Как на него велись девчонки, когда мы выходили вечером с ним пройтись по Невскому! Он еще был уютным, неуклюжим щеном. Но когда я шел с ним, это был лучший способ познакомиться с кем-то:)
Его кличка Барс, быстро перешедшая в “Барсик” - отлично отражала его природу. Это была добрая большая кошка в теле сенбернара.
Наверное, бесполезно кому-то говорить, что это был самый деликатный, по-человечески-понимающий и вменяемый пес из всех мне известных.
Потому что для этих “кого-то” это просто еще одна животина, уехавшая на радугу.
И пока он был жив тоже было как-то глупо рассказывать, что ему можно было красным скотчем наклеить линию на полу между залом и кухней и попросить его не заходить.

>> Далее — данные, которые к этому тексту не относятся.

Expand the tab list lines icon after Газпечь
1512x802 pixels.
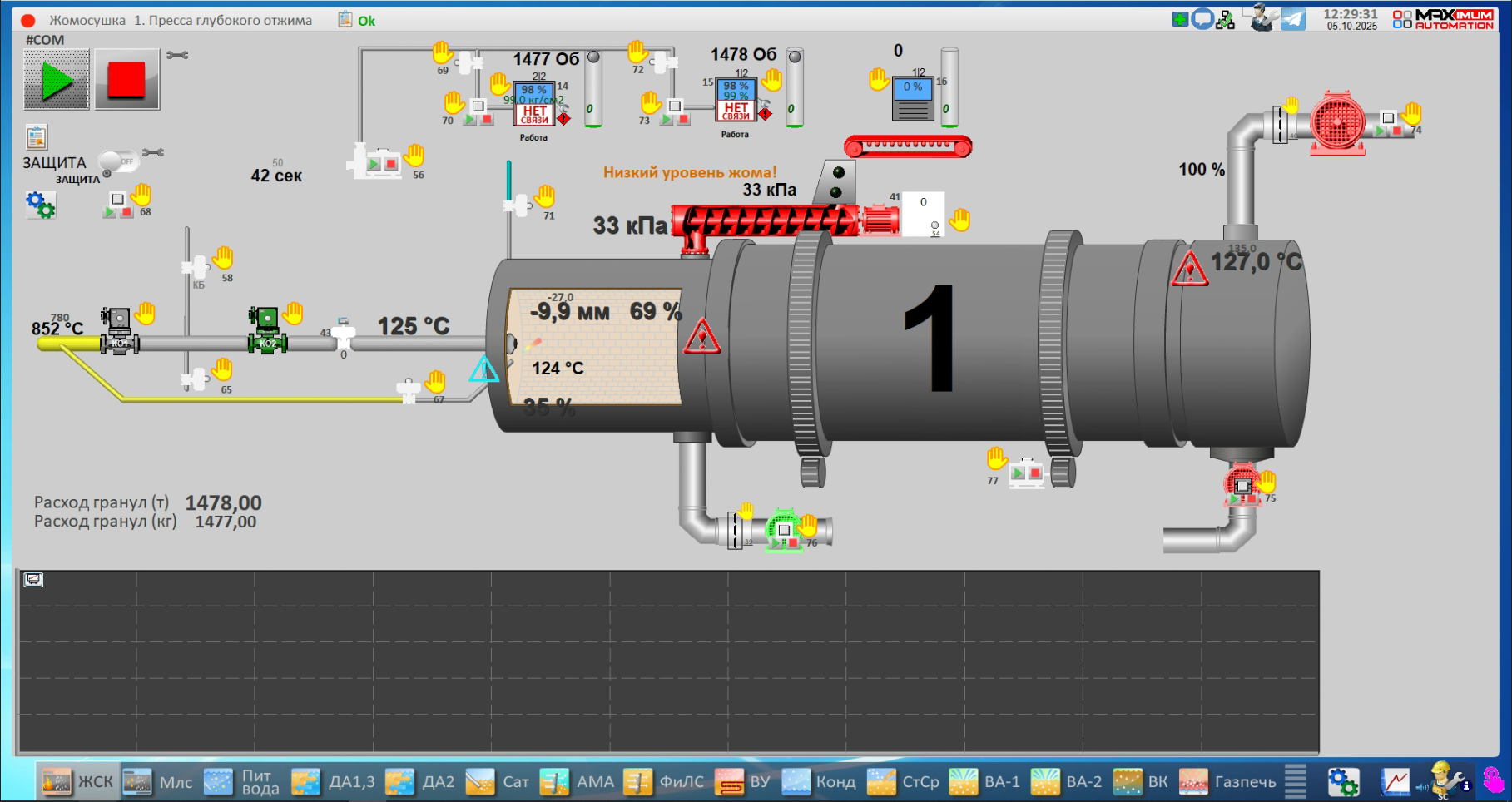[1295, 781]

Потому что “собакам на кухне не место во время кормления детей”. И он не заходил!
Также глупо было бы кому-то рассказывать, что у него совершенно человеческое лицо, на котором видны все эмоции - от возбуждения до обиды или смирения и радости. Потому что те, кто просто про это слышали бы - вряд ли восхитились бы. А те, кто его видел, и так все видели.
И наверное моим детям тоже бесполезно рассказывать, что далеко не все собаки позволяют играть с собой и в лошадку, и в лавочку, и в “не бойтесь, я держу его”. Потому что он старше их и они всю свою жизнь прожили на его фоне. И они даже не знают, как это - без Барсика?

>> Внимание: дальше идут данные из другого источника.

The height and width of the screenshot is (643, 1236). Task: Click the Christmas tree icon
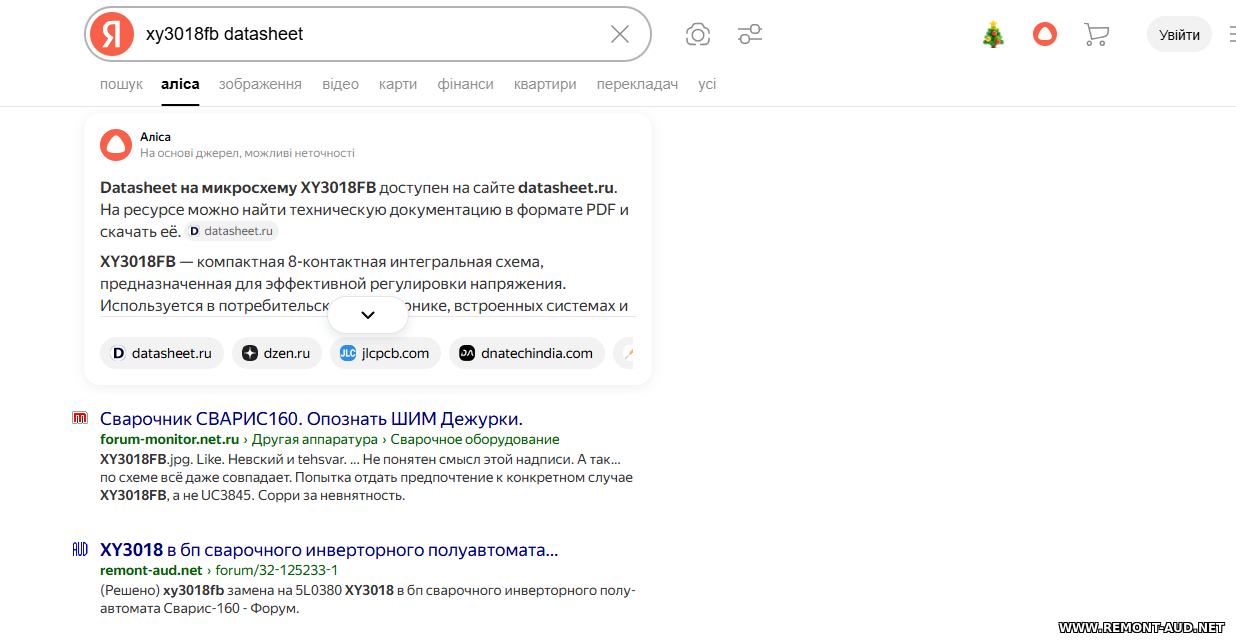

И черт с ним с газоном, который мы растили несколько месяцев, а он - или вылеживал своими боками целые проплешины, или в два движения вырывал яму (лапы-то у него - огого!)
Все эти домашние мелочи - у каждого свои и их бесполезно пересказывать.
И когда нам в первый раз позвонили из ветклиники со словами “как быстро вы успеете приехать? Мы постараемся не дать ему умереть, чтобы вы успели попрощаться” - мы тащили его еще полтора месяца после этого звонка.
И он даже пошел на поправку! И мы забрали его домой из стационара. И он снова валялся посреди прохода в самом неудобном месте, заставляя нас перешагивать через него (что, в общем, ни его, ни нас никогда не смущало).
И казалось, мы победили!
Но в какой-то момент оказалось, что тогда он не ушел только потому, что мы его очень просили не уходить. Каждый из нас не сговариваясь, по отдельности друг от друга (и я, и жена, и дети), наверное, посылали отчаянные и безнадежные запросы куда-то во вселенную. “Мы любим тебя! ”, “Пожалуйста, не уходи”. Вместе со слезами.
А потом наступил месяц ежедневного посещения ветклиники по несколько часов. Утром туда, день он там, вечером обратно. И медленное, но неисправимое угасание.
“Мне все-таки пора. Я и так задержался дольше, чем должен был” - сказал он. И ушел. Ушел у меня на руках, вдыхая запах моих рук (я хочу верить, что этот запах ему был нужен в этот момент).
“Барсюша”, сказала Лена, когда смогла говорить - “встретимся на радуге. Ты просто дождись нас. Пожалуйста”.